Overview

Every offset, value, and address on this page was read byte-exactly from libtpu.so in the libtpu-0.0.40-cp314 wheel (BuildID md5 89edbbe81c5b328a958fe628a9f2207d). Other versions differ.

Abstract

Part VI documents the TPU TensorCore instruction set and how the compiler encodes it. The TensorCore is a statically-scheduled VLIW machine: its on-chip sequencer fetches one fixed-width bundle per cycle and issues every slot in that bundle to a distinct execution unit — the matrix unit, the vector ALUs, the scalar pipe, the memory ports, the sequencer's own control logic — all in the same cycle, with no runtime dependency tracking. Above the hardware bundle sits LLO (the late, TPU-specific compiler IR): a stream of typed instructions, each one opcode + operands + memory-space + predicate, produced by the HLO → MHLO → TLP → tpu → LLO descent and consumed by the bundle packer and the per-generation encoders. The LloOpcodeProto enum carries 462 opcodes and MemorySpaceProto carries 17 memory spaces; together they are the vocabulary the rest of this Part decodes into bits.

The encoding problem has two faces, and this Part keeps them separate. There is the LLVM-MC layer — TPUMCCodeEmitter::getBinaryCodeForInstr (0x13c74da0) lowering one MCInst into a 239-bit APInt record via a per-opcode base-bits table and insertBits holes — which actually carries bits only for the BarnaCore-Pxc (Pufferfish) HwMode. And there is the proto-bundle layer — the per-generation Encoder<gen>::EncodeBundleInternal and the IsaEmitter EmitX / <Slot>Encoder::Encode path — which encodes every TensorCore and V5+ opcode the MC layer returns all-zero for. A reimplementer needs to know which path owns which opcodes; the MC-Emitter page draws that line precisely (4956 of 5667 MC opcodes route to the zero-base default).

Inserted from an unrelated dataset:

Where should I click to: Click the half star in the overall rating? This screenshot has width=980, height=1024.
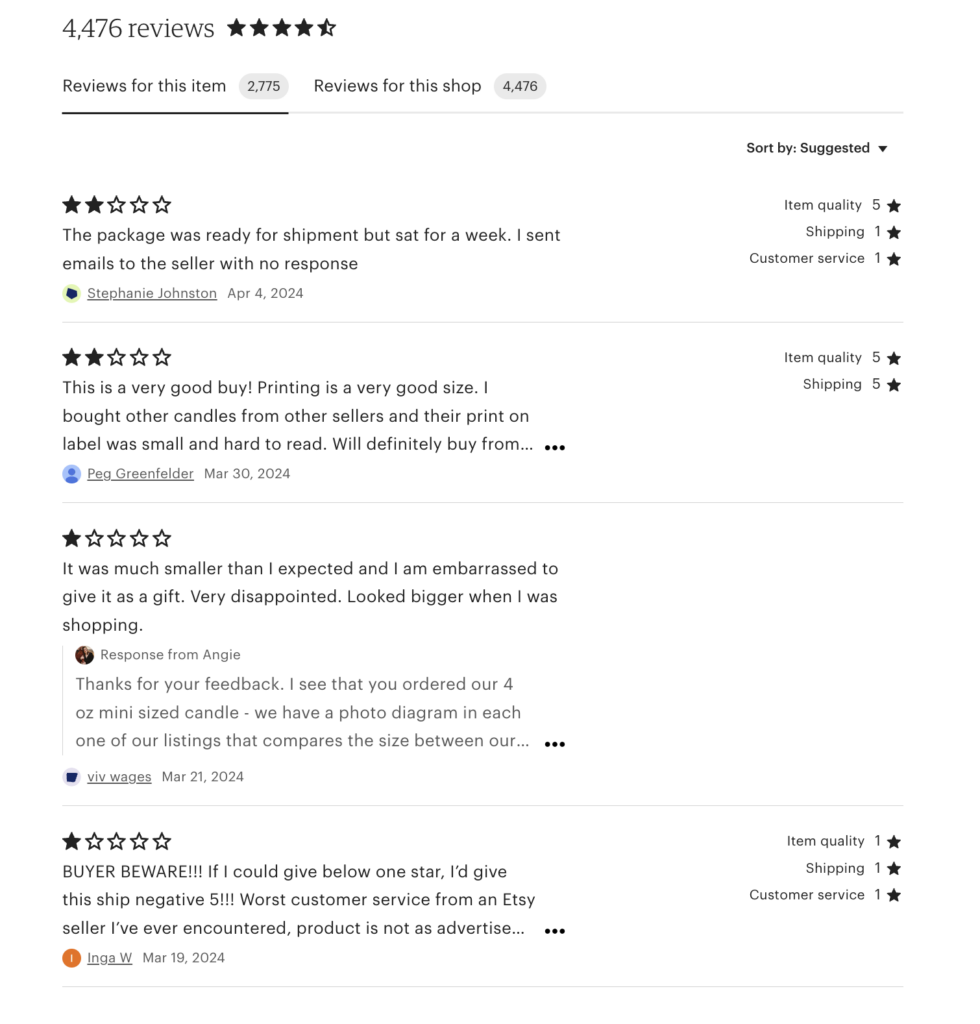click(327, 28)
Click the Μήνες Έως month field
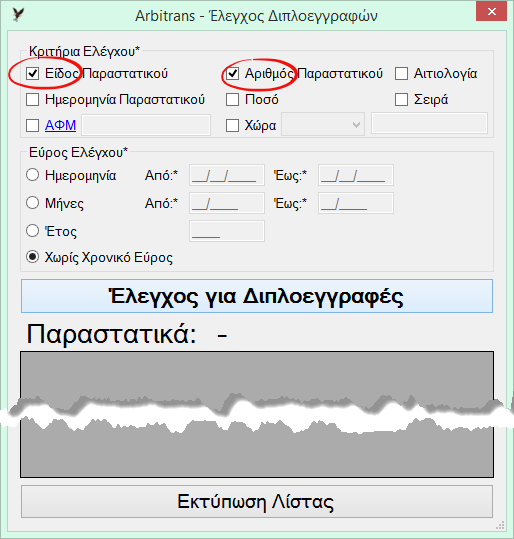The height and width of the screenshot is (539, 514). 356,203
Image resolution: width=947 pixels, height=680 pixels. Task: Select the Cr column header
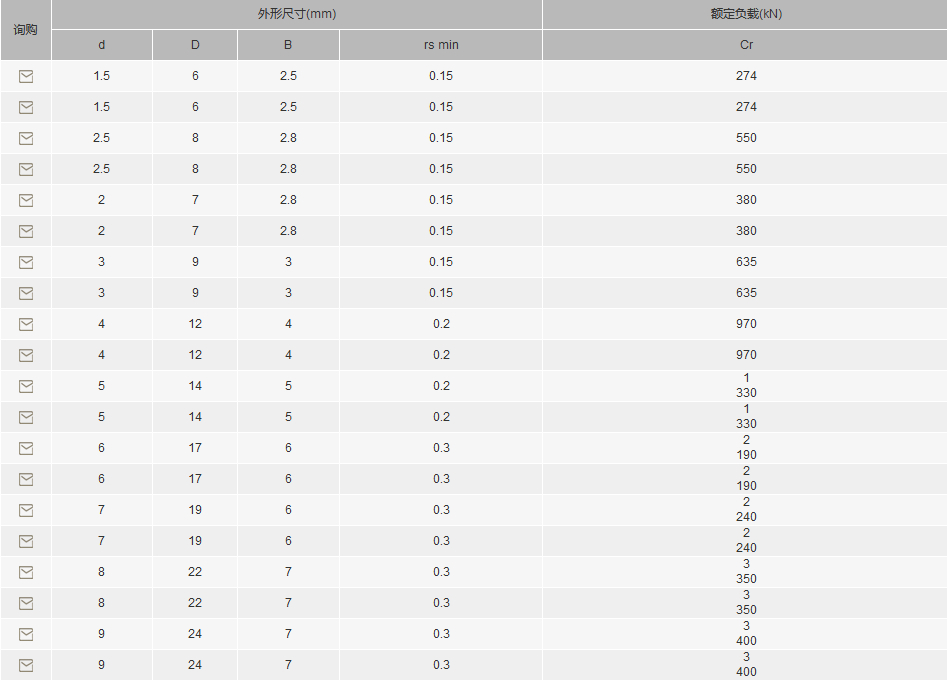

This page is navigational. It orients the reader in the VLIW model, names the per-generation bundle widths (41 B Jellyfish → 51 B Pufferfish → 64 B Viperfish / Ghostlite / 6acc60406), sketches the slot taxonomy, and then routes to the page that owns each piece. The deep mechanics live elsewhere: the bundle model for the slot/issue semantics, the per-slot pages for bit layouts, the per-gen bundle pages for full slot maps, and the record format / MC-emitter / InstBits DB trio for the LLVM-MC wire path.

For reimplementation, the contract is:

The two-level encoding split: LLO IR (LloOpcodeProto, 462 opcodes) above, and the fixed-width per-gen VLIW bundle below — and the two distinct encoders (MC insertBits record vs proto-bundle EmitX).
The VLIW slot model: which engine each slot drives and the simultaneous-issue / no-forwarding rule the compiler must respect.
The six-generation TpuVersion axis (0..5) and that the bundle width and slot set are selected per version, not byte-extended.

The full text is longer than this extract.